*THE PROBLEM*.
Return every line of the data below, unchanged, from the line containing "Where should I click to: Click minus" down to the line containing "click(384, 93)", including both of those lines.

Data records
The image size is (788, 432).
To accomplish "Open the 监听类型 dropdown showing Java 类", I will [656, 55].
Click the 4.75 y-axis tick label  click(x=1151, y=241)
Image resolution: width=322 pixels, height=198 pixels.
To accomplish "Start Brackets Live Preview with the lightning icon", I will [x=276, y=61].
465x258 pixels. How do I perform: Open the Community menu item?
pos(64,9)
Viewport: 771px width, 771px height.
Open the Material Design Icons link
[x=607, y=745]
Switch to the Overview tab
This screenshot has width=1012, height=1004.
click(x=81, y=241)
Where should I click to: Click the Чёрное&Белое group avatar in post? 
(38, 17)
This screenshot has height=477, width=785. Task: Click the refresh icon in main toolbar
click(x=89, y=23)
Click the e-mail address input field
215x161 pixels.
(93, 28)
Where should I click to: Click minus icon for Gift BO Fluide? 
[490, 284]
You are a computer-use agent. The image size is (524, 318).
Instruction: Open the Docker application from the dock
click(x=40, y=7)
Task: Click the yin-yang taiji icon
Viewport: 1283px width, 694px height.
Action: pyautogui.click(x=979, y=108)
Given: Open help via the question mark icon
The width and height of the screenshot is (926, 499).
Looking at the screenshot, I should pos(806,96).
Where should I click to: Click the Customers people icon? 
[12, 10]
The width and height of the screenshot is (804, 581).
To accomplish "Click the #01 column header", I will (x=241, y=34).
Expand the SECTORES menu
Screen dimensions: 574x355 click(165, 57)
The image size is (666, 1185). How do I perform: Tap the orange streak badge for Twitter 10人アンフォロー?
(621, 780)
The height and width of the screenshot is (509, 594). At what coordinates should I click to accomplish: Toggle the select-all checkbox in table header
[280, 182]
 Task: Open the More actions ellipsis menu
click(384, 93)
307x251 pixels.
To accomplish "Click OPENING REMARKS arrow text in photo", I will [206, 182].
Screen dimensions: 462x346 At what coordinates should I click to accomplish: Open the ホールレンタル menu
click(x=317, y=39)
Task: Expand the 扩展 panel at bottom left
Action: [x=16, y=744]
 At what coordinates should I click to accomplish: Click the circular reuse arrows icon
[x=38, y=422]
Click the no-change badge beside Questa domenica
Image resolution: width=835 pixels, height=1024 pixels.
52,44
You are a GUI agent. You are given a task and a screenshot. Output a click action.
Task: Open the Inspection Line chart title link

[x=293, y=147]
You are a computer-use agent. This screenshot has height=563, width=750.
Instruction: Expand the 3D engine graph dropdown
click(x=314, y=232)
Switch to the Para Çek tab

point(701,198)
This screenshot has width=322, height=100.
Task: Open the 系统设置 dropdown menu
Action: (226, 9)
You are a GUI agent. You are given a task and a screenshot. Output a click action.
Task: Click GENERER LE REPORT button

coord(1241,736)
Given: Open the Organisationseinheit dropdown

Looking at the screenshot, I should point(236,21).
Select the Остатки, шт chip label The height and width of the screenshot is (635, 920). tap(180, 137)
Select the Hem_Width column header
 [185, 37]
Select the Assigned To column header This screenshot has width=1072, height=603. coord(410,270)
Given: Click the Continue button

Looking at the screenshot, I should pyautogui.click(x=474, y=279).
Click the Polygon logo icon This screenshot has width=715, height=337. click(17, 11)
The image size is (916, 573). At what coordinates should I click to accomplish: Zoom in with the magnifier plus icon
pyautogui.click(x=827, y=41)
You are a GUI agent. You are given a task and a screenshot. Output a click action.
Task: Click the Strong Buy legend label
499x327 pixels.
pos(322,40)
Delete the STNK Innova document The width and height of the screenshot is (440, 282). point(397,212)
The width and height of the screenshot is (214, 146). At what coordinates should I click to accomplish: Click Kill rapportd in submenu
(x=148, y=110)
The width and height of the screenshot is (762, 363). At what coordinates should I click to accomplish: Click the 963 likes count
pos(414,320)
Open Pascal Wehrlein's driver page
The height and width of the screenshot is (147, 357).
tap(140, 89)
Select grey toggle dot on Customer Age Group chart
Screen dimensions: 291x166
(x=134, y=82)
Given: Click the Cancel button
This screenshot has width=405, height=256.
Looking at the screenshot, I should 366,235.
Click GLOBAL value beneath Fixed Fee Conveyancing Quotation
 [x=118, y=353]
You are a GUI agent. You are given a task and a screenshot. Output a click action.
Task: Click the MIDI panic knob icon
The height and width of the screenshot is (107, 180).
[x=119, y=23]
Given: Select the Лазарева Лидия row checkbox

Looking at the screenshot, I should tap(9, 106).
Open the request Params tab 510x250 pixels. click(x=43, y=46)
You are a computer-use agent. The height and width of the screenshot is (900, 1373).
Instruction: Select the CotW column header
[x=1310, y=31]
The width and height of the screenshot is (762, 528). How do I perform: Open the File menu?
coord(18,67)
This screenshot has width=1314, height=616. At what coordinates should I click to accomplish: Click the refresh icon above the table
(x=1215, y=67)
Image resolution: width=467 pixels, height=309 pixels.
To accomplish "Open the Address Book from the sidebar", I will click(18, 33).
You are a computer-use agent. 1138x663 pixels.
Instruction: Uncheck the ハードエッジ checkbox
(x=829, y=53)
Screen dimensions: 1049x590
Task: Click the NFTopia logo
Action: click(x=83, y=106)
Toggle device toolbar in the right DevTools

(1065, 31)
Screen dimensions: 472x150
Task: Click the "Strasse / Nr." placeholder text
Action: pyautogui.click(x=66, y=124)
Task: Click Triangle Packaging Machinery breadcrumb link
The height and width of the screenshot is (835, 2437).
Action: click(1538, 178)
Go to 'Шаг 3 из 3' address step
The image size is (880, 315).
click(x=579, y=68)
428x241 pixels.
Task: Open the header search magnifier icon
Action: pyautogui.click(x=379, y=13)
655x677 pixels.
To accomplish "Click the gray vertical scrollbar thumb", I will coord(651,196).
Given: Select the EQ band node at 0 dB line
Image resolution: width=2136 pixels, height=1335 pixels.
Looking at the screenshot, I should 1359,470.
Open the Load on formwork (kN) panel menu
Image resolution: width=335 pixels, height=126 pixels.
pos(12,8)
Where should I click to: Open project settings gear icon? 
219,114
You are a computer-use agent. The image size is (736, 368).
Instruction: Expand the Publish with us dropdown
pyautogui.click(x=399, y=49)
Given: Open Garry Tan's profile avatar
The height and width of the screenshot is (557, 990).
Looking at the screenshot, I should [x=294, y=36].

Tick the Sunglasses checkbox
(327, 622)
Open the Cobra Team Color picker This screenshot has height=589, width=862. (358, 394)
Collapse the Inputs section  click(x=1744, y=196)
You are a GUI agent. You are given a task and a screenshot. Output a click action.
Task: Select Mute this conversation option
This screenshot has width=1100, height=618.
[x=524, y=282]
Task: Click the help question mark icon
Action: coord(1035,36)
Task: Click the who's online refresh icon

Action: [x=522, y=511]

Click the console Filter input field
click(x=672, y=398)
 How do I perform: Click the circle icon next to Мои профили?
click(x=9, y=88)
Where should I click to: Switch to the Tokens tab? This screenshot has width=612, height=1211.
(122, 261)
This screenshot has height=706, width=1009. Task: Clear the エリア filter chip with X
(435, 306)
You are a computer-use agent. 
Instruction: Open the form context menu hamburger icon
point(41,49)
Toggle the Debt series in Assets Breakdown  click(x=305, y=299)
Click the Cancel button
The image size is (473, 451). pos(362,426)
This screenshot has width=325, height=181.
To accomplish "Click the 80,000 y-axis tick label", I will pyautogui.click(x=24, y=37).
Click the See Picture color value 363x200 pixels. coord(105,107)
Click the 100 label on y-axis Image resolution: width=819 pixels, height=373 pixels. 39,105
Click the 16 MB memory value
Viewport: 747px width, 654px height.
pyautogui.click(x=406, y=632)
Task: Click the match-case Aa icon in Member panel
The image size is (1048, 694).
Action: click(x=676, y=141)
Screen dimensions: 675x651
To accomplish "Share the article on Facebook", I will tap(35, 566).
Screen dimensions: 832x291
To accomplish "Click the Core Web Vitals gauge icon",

*IN RESPONSE*.
Where should I click to: Click minus icon for Gift BO Fluide? 
[490, 284]
You are a computer-use agent. The image size is (524, 318).
Instruction: Open the Docker application from the dock
click(x=40, y=7)
Task: Click the yin-yang taiji icon
Viewport: 1283px width, 694px height.
Action: pyautogui.click(x=979, y=108)
Given: Open help via the question mark icon
The width and height of the screenshot is (926, 499).
Looking at the screenshot, I should pos(806,96).
Where should I click to: Click the Customers people icon? 
[12, 10]
The width and height of the screenshot is (804, 581).
To accomplish "Click the #01 column header", I will (x=241, y=34).
Expand the SECTORES menu
Screen dimensions: 574x355 click(165, 57)
The image size is (666, 1185). How do I perform: Tap the orange streak badge for Twitter 10人アンフォロー?
(621, 780)
The height and width of the screenshot is (509, 594). At what coordinates should I click to accomplish: Toggle the select-all checkbox in table header
[280, 182]
 Task: Open the More actions ellipsis menu
click(384, 93)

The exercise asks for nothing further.